Though elements of her previous work are undeniably evident during Music For Film And Theatre, it represents an alternative side to KARIJORD’s muse, with vocals employed as instruments rather than as a song’s focus, and her fascination with stringed instruments also very much to the fore. “They’re an attempt to get away from the melody driven formula,” she elaborates of the compositions, “to challenge my sense of form, to dare to be more abstract than I allow myself when I write traditional songs. My solo songs have to stand up for themselves, whereas film music pieces are players in an orchestra. I see them as something underlining the emotional thread, the unsaid, the fundamental tone chiming throughout. The music is supposed to capture that, in a subtle way, sometimes pulling along with it, sometimes working against it: creating understanding, creating friction. Sometimes the music can be a manipulator, but in a caring way, softly resting a hand on the viewer’s back, saying ‘Go this way...’”
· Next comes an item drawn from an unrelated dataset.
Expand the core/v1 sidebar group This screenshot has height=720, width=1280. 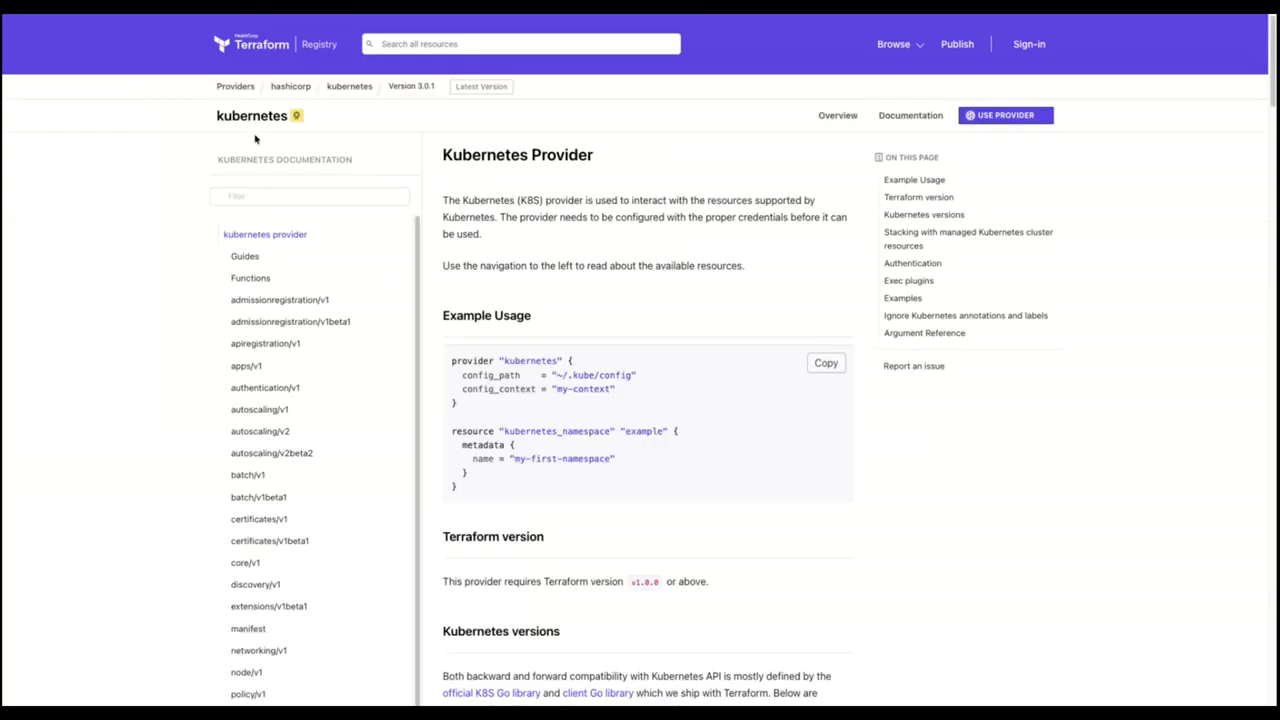coord(245,563)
Music For Film And Theatre provides a gorgeous, frequently lush experience. It’s one to which KARIJORD herself often accurately applies the label ‘ambient’: within the repetition of tracks like ‘Madrigal’, ‘Salhus’, ‘Migratory Birds’ and ‘Morula’ there’s an undeniable Eno-esque quality, though inevitably KARIJORD moves in different directions to the godfather of the ambient movement. Elsewhere there are other comparably experimental excursions: the angelic choral vocals and Arvo Pärt violin of ‘Nowhere Home’, the ethereal, mystical ‘The End, and ‘Kjaere Gud’, which conjures up the remarkable ghosts of Le Mystère des Voix Bulgares. There are also airier tracks, like the placid, moving yet strangely tense ‘Snö’, the gentle piano strains of ‘Waltz For Norma’, and ‘Anchor Boy’, as delicately melancholic as anything Agnes Obel has delivered.
There will be more to come, too. Now that Music For Film And Theatre has been compiled, KARIJORD is currently working on a further three film projects, and has also begun work writing for her next album. For the time being, however, Music For Film And Theatre is a wonderful opportunity to enjoy another, mesmerising side to an extraordinary artist’s talents.